We all need an “Ah-ha moment”

Horseshoe Bend, AZ
Horseshoe Bend, AZ

Story & photos by Jiayu Su

Being a member of the North American Nature Photography Association (NANPA) for over three years now, I have lots of takeaways. The first time I got to know NANPA was as a student at Northwest College in Powell, Wyoming, which has a fantastic photography program and faculty. Because of its unique location, I have had many opportunities to visit Yellowstone National Park, which is only 70 miiles away. I remember how I enjoyed hiking around the park and just photographing the beauty of the Earth. Whenever I was there, I had a deeper understanding of why we need to do something to support and preserve nature. It is a part of our lives or, in other words, we all know we cannot live without it.

On Prince Edward Island.
On Prince Edward Island.

After receiving the 2016 Janie Moore Greene Scholarship Grant from the NANPA Foundation, I finished my associate degree in photography. Then, I transferred to the University of Prince Edward Island, Canada, to continue my bachelor’s degree in Journalism. Living on an island in the Gulf of St. Lawrence is so different from where I used to live in Wyoming. There are no big mountains or wild open deserts. However, I am very close to the ocean, which brings me other views of the photography world. Furthermore, Prince Edward Island is well known for its beautiful landscapes and unique lighthouses. I am so grateful to live in such pretty place, and I have many opportunities to capture these and other places in my “eyes of the world.”
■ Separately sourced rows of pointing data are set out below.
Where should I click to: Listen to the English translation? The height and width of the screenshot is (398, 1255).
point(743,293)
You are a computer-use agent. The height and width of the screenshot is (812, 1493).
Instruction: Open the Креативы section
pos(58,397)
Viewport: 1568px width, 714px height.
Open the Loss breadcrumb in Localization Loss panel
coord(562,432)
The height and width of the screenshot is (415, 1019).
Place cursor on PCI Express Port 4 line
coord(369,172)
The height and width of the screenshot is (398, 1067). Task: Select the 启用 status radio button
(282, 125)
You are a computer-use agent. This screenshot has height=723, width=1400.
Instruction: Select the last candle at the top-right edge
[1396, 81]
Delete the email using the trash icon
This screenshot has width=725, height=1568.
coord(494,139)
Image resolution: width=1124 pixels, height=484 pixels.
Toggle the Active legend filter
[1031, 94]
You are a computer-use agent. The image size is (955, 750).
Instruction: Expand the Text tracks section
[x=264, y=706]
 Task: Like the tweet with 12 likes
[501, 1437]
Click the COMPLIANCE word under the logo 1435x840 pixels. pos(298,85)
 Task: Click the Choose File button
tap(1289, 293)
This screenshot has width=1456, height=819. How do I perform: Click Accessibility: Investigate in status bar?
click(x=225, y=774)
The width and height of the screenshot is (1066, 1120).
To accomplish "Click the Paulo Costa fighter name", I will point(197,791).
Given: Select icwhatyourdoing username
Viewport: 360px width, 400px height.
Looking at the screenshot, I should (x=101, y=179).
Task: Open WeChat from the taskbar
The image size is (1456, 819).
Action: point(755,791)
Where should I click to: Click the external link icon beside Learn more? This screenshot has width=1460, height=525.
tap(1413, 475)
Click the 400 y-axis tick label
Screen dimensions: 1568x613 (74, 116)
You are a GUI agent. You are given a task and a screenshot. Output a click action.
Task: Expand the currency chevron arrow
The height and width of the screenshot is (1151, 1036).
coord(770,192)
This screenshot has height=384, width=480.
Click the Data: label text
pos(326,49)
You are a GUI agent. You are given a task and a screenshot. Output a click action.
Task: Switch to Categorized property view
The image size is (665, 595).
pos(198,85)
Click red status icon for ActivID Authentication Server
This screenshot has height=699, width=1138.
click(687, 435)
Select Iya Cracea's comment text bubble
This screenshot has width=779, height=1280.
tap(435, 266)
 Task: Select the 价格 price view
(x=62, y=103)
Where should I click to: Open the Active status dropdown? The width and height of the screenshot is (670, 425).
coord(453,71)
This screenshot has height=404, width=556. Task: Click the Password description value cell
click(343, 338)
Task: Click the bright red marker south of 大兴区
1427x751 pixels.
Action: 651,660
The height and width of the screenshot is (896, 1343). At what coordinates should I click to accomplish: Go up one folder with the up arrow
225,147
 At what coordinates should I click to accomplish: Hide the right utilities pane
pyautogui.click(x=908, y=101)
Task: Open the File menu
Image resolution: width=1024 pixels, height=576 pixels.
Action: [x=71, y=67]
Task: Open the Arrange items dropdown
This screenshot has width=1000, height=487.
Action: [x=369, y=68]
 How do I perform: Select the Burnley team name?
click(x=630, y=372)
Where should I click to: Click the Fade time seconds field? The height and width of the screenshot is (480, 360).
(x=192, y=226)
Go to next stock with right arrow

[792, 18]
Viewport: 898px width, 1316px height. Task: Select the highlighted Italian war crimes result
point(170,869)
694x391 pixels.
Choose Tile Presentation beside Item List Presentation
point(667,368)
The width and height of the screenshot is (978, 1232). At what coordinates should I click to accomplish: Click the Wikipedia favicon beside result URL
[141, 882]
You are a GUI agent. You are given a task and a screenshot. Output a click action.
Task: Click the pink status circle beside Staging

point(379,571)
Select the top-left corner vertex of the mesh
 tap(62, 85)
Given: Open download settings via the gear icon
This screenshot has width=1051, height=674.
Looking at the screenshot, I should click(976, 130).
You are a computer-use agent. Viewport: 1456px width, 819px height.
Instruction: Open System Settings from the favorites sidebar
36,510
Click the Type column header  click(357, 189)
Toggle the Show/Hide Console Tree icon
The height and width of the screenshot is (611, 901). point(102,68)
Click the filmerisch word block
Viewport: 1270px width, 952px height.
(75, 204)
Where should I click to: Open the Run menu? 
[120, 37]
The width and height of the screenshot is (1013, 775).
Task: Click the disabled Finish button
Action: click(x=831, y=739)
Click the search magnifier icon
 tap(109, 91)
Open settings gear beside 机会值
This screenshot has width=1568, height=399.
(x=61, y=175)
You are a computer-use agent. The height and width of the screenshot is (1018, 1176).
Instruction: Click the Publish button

A Roadrunner at Clark County Wetlands Park, NV.
A Roadrunner at Clark County Wetlands Park, NV.

Early this year, I was delighted to be part of the NANPA Summit College Photography Scholarship Program. With 11 other talented photographers, we explored the beauty of Clark County Wetlands Park in Las Vegas and created an informational video about it to share around the world. One of the most important takeaways, articulated by Jody Walker, was “we all need an ah-ha moment.” “An ah-ha moment” is crucial for photographers because we sometimes get stuck in a rut that we do not know what to photograph. We lose our creativity and stop creating images. We need to develop a perspective that’s always curious about everything in the world around us, no matter if it’s just a little butterfly or an epic sunset. We need to enjoy them all.